New Zealand Māori dancer, theatre producer

Dolina Wehipeihana is a New Zealand Māori dancer, choreographer and theatre producer. She affiliates to Ngāti Raukawa and Ngati Tūkorehe iwi.

== Biography ==
Cambridge, New Zealand is Wehipeihana's home town where she grew up. She went to Sacred Heart College in Hamilton. Her first encounter with contemporary dance came from Dorothy Coe her PE (Physical Education) teacher. In Hamilton Wehipeihana performed at the opening of the Gallagher Performing Arts Centre at Waikato University in March 2001 alongside the late Hirini Melbourne.

Wehipeihana was a founding member of Atamira Dance Company and was creative producer for the company from 2002 to 2010 as well as performing in its productions. In 2012 she was head of programming for Auckland Arts Festival.

From 2016 to 2018 she was a member of the Performing Arts Network of New Zealand (PANNZ) executive committee. She was later appointed Kaiārahi Māori for the organisation. Wehipeihana is also the general manager of Kia Mau Festival. She is a member of the National Māori Theatre Steering Committee He Waka Ūrungi, and was on the steering committee of the National Māori Dance Summit.

Her choreographic work includes The Beautiful Ones written by Hone Kouka, and the Poi E Thriller-style dance in the 2010 film Boy.

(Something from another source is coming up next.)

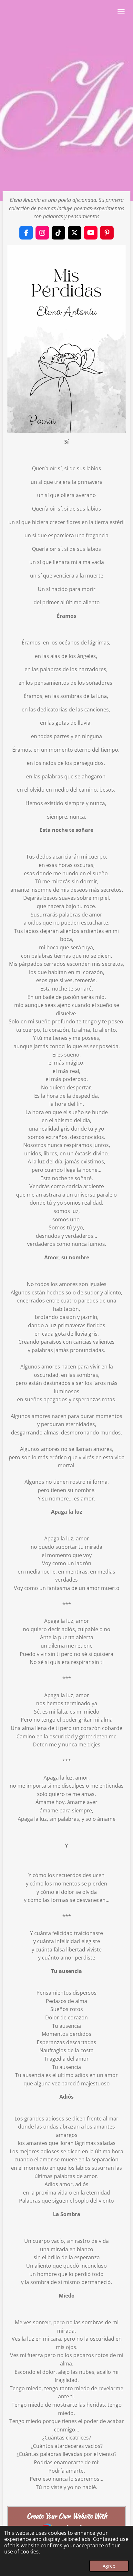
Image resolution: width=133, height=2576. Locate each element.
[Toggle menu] (121, 11)
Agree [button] (109, 2566)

Wehipeihana founded an independent production company, Betsy & Mana Productions, and through this company she produces theatre and dance. She has produced for White Face Crew and has also produced stage plays, including Flintlock Musket by Kirk Torrance and The Mooncake and the Kumara  by Mei-Lin Te Puea Hansen.

== Personal life ==
In 2016 Wehipeihana married her partner of 14 years, actor Jarod Rawiri. She has a daughter from a previous relationship and Rawiri has three children from a previous relationship.